Can you copy the material below word for word, leaving out the pictures?

◆ DATASET ◆
[Start]

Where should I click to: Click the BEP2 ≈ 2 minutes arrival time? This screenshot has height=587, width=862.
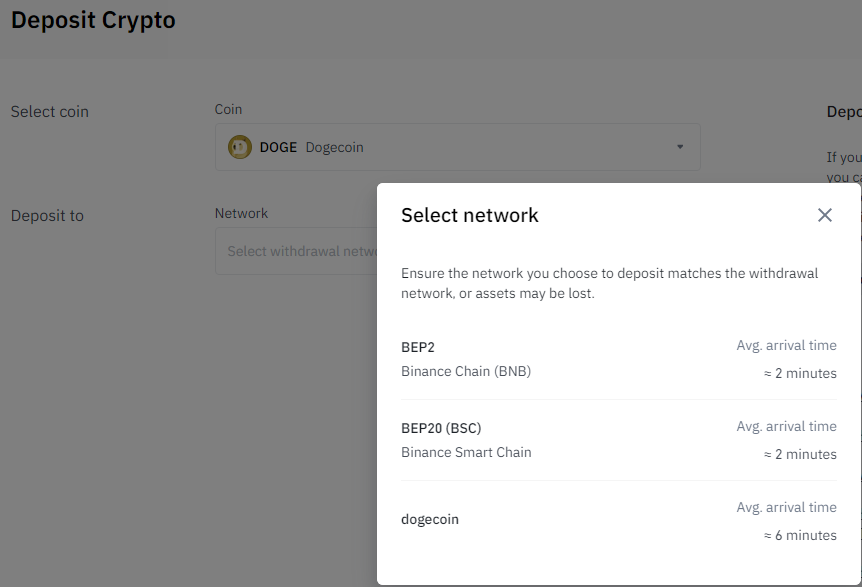click(x=800, y=373)
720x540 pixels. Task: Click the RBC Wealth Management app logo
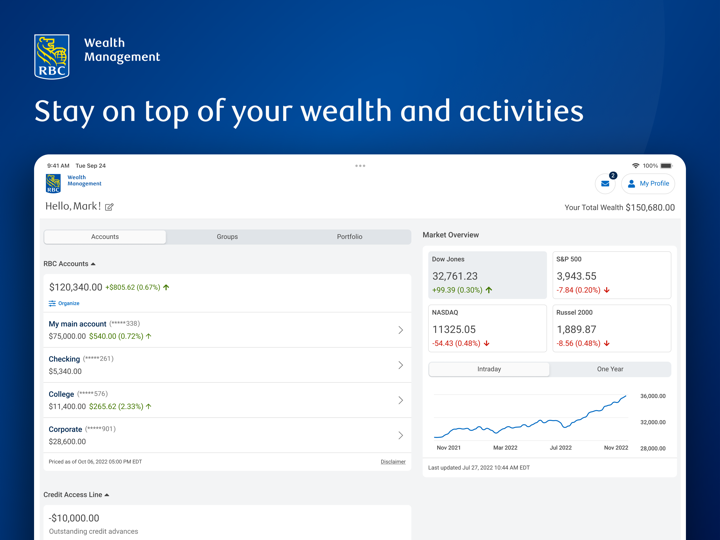[x=53, y=183]
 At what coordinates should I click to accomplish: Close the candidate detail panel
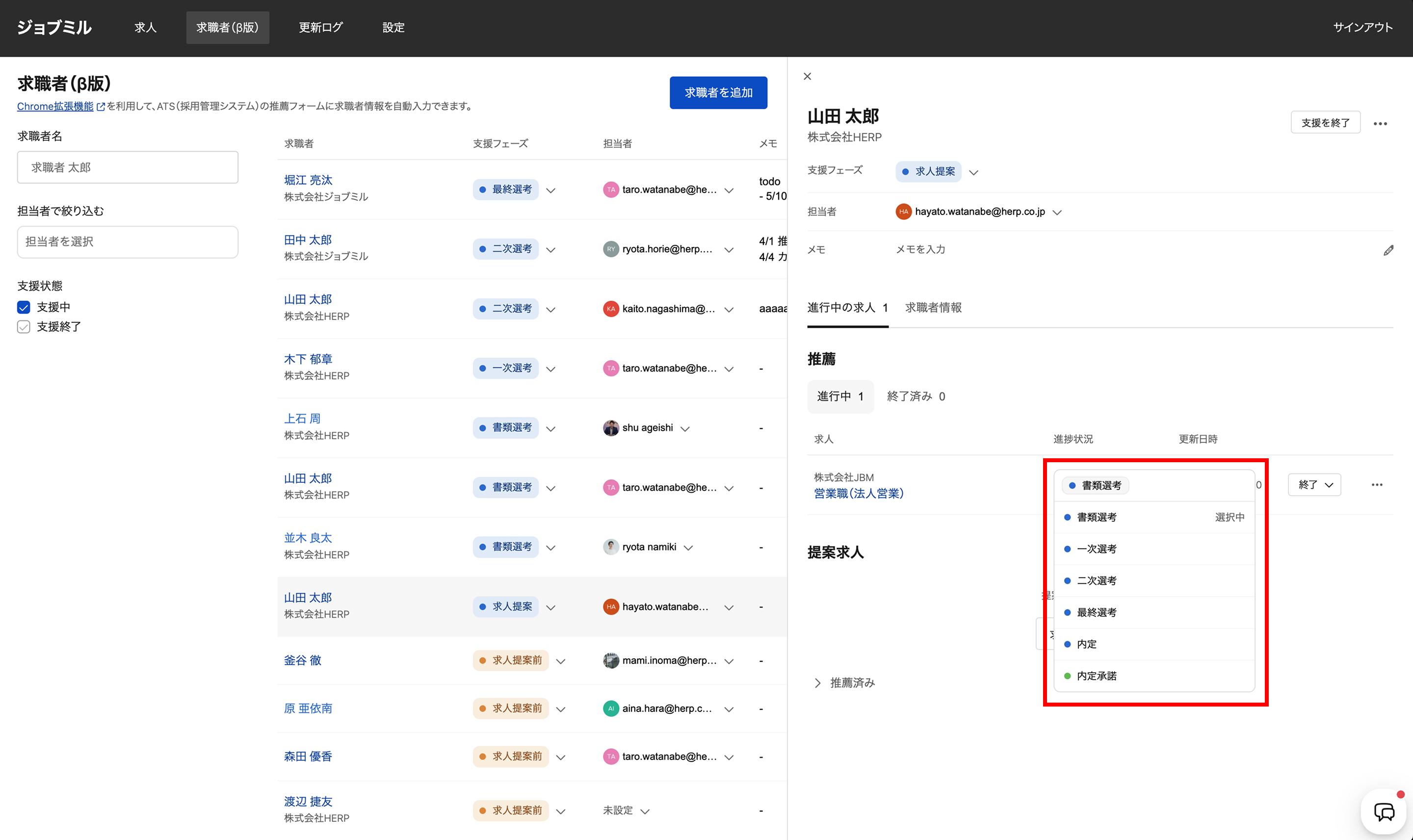807,77
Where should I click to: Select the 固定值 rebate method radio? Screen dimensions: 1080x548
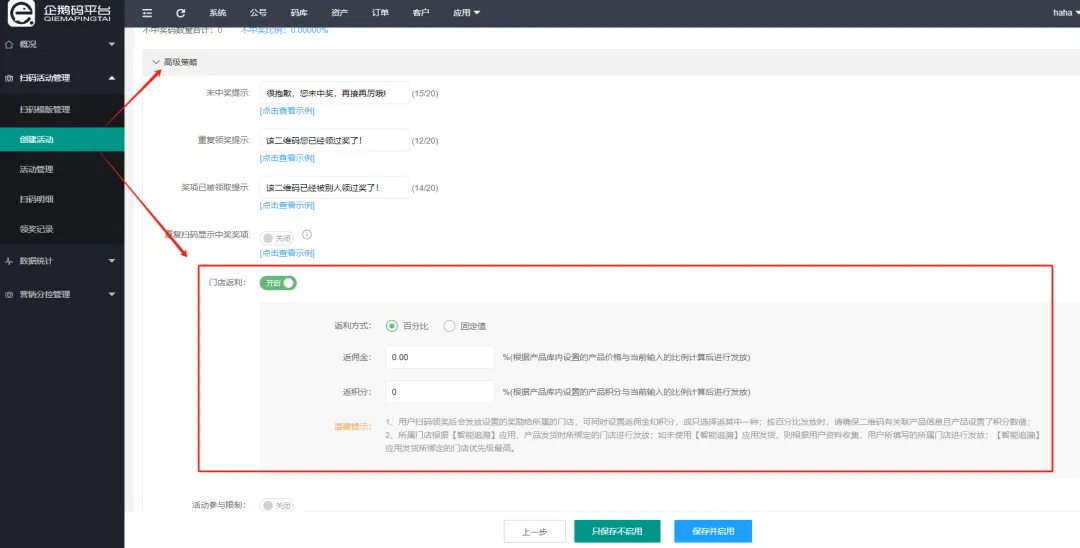coord(450,326)
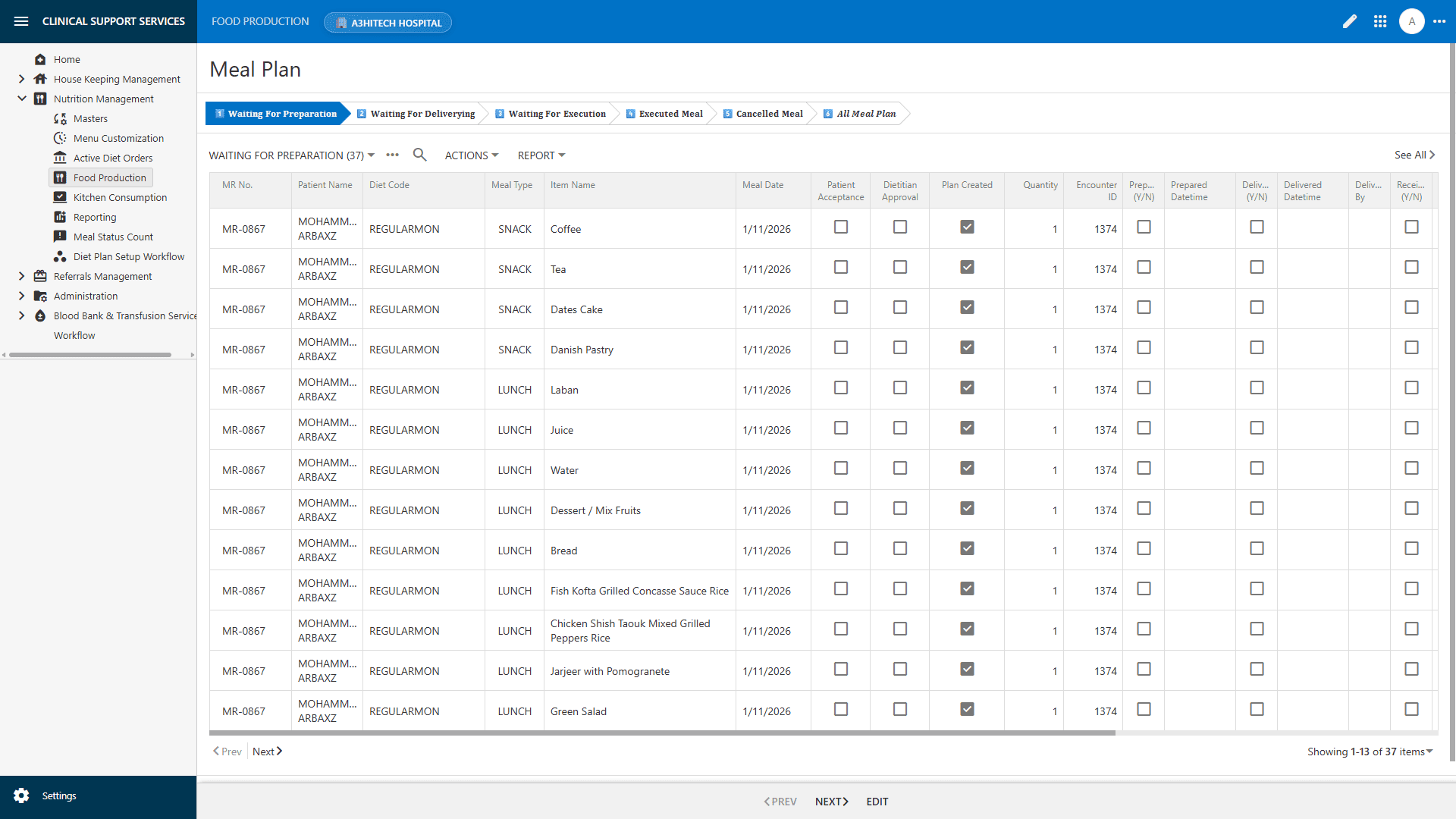
Task: Uncheck Plan Created for the Tea row
Action: click(966, 267)
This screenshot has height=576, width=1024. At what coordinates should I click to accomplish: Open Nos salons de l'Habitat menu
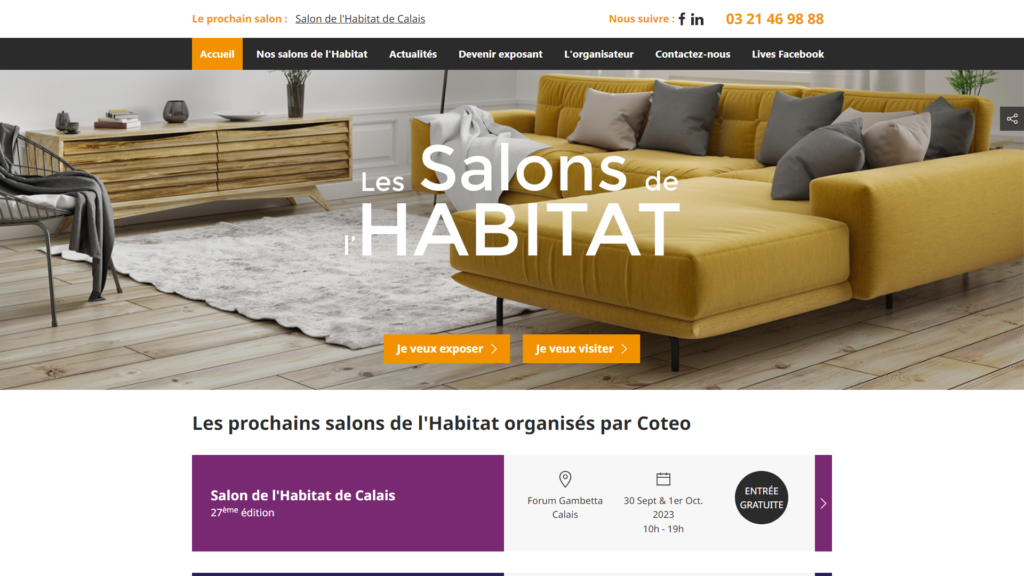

[End]

◆ RESULT ◆
Where should I click to: Click the BEP2 ≈ 2 minutes arrival time? This screenshot has height=587, width=862.
click(x=800, y=373)
720x540 pixels. Task: Click the RBC Wealth Management app logo
[x=53, y=183]
 At what coordinates should I click to accomplish: Close the candidate detail panel
807,77
Where should I click to: Select the 固定值 rebate method radio? Screen dimensions: 1080x548
coord(450,326)
Task: Uncheck Plan Created for the Tea row
Action: click(966, 267)
This screenshot has height=576, width=1024. At what coordinates should I click to accomplish: Open Nos salons de l'Habitat menu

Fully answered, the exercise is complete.